6 Responses to “Ground Beef”

  1. Ollie says:

    What a coincidence! I’ve just had the harness out of my 355. this entry has brought back the shuddering nightmares that these things produce. Working out the earthing was the worst part! If only i’d left it a week. Still, I have a half decent system for replacing a harness now but i swear i’m never going to touch one again if i can help it.

  2. OK Guitars says:

    I’m with ya, man. If that was a stereo 355, you have my deepest sympathy.

  3. Chuso007 says:

    Thanks a lot for your post! I installed a B7 Bigsby on my 335, and all I thought of to ground it was to put a wire between the B7’s screw (near the spring) and the post, which is obviously still on it’s place, I never thought of drilling a hole to the strap button.
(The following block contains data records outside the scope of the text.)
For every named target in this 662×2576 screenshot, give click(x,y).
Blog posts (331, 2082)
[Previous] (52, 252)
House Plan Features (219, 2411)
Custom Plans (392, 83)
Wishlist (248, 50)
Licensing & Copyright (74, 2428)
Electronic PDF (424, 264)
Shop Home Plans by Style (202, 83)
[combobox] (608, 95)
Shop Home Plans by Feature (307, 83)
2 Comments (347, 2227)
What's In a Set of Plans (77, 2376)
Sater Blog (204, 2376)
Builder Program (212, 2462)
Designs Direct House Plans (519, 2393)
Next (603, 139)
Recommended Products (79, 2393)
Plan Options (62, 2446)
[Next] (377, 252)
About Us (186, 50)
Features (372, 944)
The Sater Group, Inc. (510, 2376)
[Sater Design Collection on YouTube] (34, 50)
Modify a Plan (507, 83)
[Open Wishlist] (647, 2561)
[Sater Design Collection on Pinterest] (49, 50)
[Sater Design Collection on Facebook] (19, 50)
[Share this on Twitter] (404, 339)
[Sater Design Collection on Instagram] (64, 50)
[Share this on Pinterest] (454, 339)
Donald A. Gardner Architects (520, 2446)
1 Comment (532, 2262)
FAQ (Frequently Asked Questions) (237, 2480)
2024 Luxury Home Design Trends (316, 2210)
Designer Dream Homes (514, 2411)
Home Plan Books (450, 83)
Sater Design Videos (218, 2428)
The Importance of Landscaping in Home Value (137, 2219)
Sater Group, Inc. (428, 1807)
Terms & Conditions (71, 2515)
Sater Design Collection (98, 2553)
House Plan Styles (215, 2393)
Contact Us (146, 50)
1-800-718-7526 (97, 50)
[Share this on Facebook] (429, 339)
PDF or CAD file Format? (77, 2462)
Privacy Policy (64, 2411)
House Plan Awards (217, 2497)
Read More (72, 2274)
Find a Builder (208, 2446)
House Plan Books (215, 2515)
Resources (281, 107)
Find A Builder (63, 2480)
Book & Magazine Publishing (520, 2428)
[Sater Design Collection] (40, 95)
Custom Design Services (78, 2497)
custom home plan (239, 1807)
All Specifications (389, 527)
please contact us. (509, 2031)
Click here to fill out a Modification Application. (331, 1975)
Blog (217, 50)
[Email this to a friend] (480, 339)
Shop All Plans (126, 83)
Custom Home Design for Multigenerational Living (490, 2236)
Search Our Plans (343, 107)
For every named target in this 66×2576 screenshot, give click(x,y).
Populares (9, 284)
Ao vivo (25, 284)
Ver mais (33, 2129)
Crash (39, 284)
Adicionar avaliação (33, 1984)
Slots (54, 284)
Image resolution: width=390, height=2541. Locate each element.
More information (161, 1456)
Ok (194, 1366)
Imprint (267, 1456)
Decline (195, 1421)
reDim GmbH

Now I found the way of taking the posts off and sticking the “custom made” plate.

    Thanks again!

  4. RAB says:

    The quietest of my 3 guitars in terms of grounding is the 1962 Epi Riviera with the Tremotone vibrato tailpiece. It is dead quiet while the 1956 LP conversion and ’63 stop tail 355 both hum a little but not too badly…nowhere near as bad as single coils that’s for sure!

  5. Jonne says:

    Does grounding by bridge work if the saddles are nylon…?

  6. OK Guitars says:

    Good question. I’m not an expert in things electrical but I would say no. I believe the strings have to contact metal which contacts the ground.